**O que se pede:**
[a] Liste todos os países mencionados no texto sobre o general Osório.
[b] Indique, com base no texto sobre o general Osório, de que acontecimento a que acontecimento vai o livro Rios de Sangue.
[c] Dê prosseguimento ao texto sobre o general Osório a partir do ponto em que ele termina.

**Texto do documento:**
- - - - - - -

Osório, o personagem principal
Severo - A personagem central dos dois livros continua sendo o general Osório. Em Rios de Sangue, ele divide o palco com seu pai, Manoel Luiz da Silva Borges, um açoriano de Florianópolis que veio para o Rio Grande e comandou o corpo de cavalaria de Caçapava do Sul, radicando-se nessa (minha) cidade. É bom esclarecer que Silva Borges não era seu nome de famíia, mas assim ficou em sua documentação. Por isto Osório não tem o sobrenome do pai. Manoel Luiz (este era o verdadeiro sobrenome do neto de açorianos oriundo da Lagoa da Conceição) é o típico lusobrasileiro riograndense daqueles tempos.

Sul21 – E os Bentos?

Severo – O Gonçalves e o Ribeiro frequentam todo o Rios de Sangue. Também aparecem com destaque figuras fundadoras da Argentina e do Uruguai, todos muito conhecidos dos gaúchos porque são os nomes de ruas centrais de Buenos Aires e Montevideo. Rios de Sangue é um livro de introdução a Cinzas do Sul. Ele conta a primeira parte da guerra dos cem anos do Cone Sul. Vai da invasão espanhola pelas tropas comandadas por Ceballos (1767) até o fim da Guerra da Cisplatina (1825-1828). Esta primeira parte mostra como essas terras então desérticas (de gente, pois também se chamavam de deserto as áreas despovoadas) eram parte central de um grande conflito europeu que se espalhava pelo mundo inteiro. Inglaterra e Portugal, aliados, enfrentavam as forças continentais lideradas pela França, em alianças que variaram mas que tinham um mesmo conteúdo geopolítico: os dois países periféricos, Inglaterra e Portugal, lutando por sua sobrevivência. No caso português, dramaticamente, pois a gula espanhola por anexar o último condado ibérico que não se submetia a Castela era uma ameaça aterradora. Não há dúvida, em meu livro, de que sem a aliança com Londres Portugal teria desaparecido. Para a Inglaterra, do ponto de vista puramente político, a independência de Portugal era um anteparo decisivo paras travar o poderio espanhol. Assim as guerras vão se sucedendo, mas sempre nesse enfoque de portugueses e ingleses lutando contra a Espanha em conflitos sucessivos.

Sul21 – Rios de Sangue é no fundo um livro sobre lutas coloniais entre impérios europeus.

- - - - - - -

**Material de origem:**

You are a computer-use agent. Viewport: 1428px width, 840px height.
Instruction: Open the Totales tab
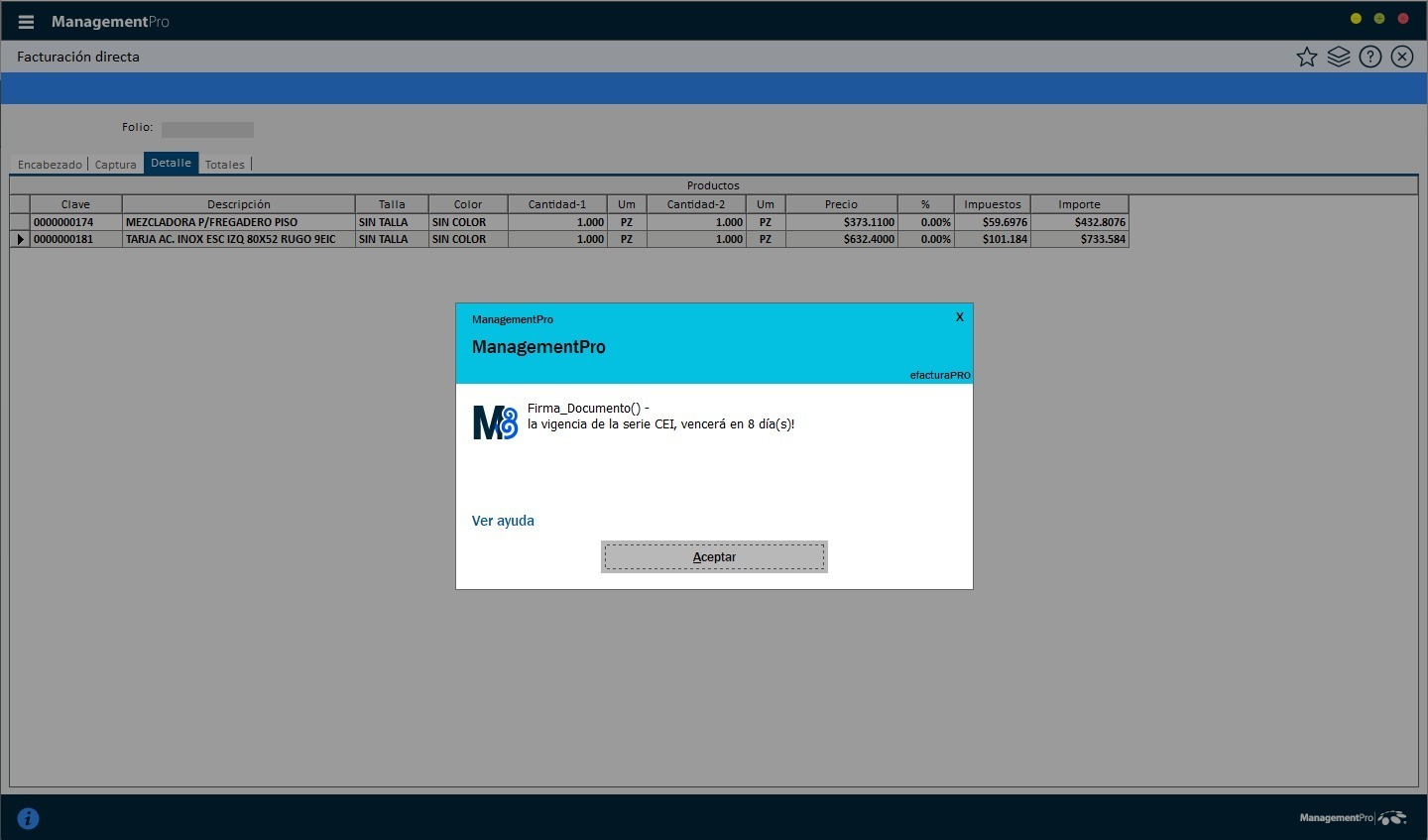pos(225,165)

- - - - - - -

**Resultados do exercício:**
[a] Argentina, Uruguai, Inglaterra, Portugal, França e Espanha.

[b] Vai da invasão espanhola pelas tropas comandadas por Ceballos (1767) até o fim da Guerra da Cisplatina (1825-1828).

[c]
Severo - Era uma guerra mundial, pois havia conflitos na África, Ásia e Oceania (Timor foi atacada). Depois veio Napoleão Bonaparte, que dominou a geração de fatos políticos no Cone Sul até 1815 e, daí para a frente, volta a Espanha tentando recolonizar seus domínios sulamericanos. Neste processo a Guerra da Cisplatina é um último rescaldo. De 1830 em diante os confitos regionais perdem seu caráter mundial e passam a se relacionar com a formação dos atuais países, numa confusa teia de guerras civis ibero-americanas. Rios de Sangue, portanto, é o romance da guerra mundial que teve no espaço do vale do rio Uruguai um de seus teatros de operações. Na fase final dessa grande guerra surge um jovem riograndense chamada Manoel Luiz Osório, o General Osório que é rua ou praça em todo o Brasil e único militar brasileiro que é rua nas capitais dos países vizinhos, Assunção, Buenos Aires e Montevideo.

Sul21 – Se os Rios de Sangue representam as guerras e revoluções, a que se referem as Cinzas do Sul?

Rosas
Severo - Cinzas do Sul trata do Cone Sul, Argentina, Brasil, Paraguai e Uruguai, de 1830 em diante. As grandes figuras dessa época são Rosas e Mitre na Argentina, cada um em seu tempo; Caxias e Osório no Brasil, parceiros políticos e militares; Lavalleja e Rivera no Uruguai, rivais mas confluentes no projeto de independência e consolidação da nacionalidade; os dois Lopez, Carlos e Solano, no Paraguai. No Rio Grande temos os antagonistas de nosso personagem: Sebastião Barreto, que o perseguiu e prendeu; Pedro Chaves, adversário inconciliável; e Manoel Marques de Souza, companheiro de armas que se transforma em adversário político dentro do mesmo Partido Liberal.

Sul21 – E quem eram os amigos de Osório?

Severo – Eram principalmente os soldados, de quem ele era ídolo. Muito importante é o compadre e padrinho (de casamento) de Osório, Emílio Mallet, atual patrono da arma de Artilharia do Exército. Vindo da França, Mallet foi um grande guerreiro, mas também um homem de visão que se radicou em Bagé e desenvolveu as minas de carvão de Candiota, introduziu a construção de alvenaria em grande escala e – fantástico! — introduziu o cultivo da alfafa no Rio Grande do Sul. Até a descoberta do motor a explosão, a alfafa era a gasolina do gaúcho. Aliás, Mallet deu umas tintas de francês a Osório, que por sua vez falava o guarani.

Sul21 – Caxias e Osório eram amigos?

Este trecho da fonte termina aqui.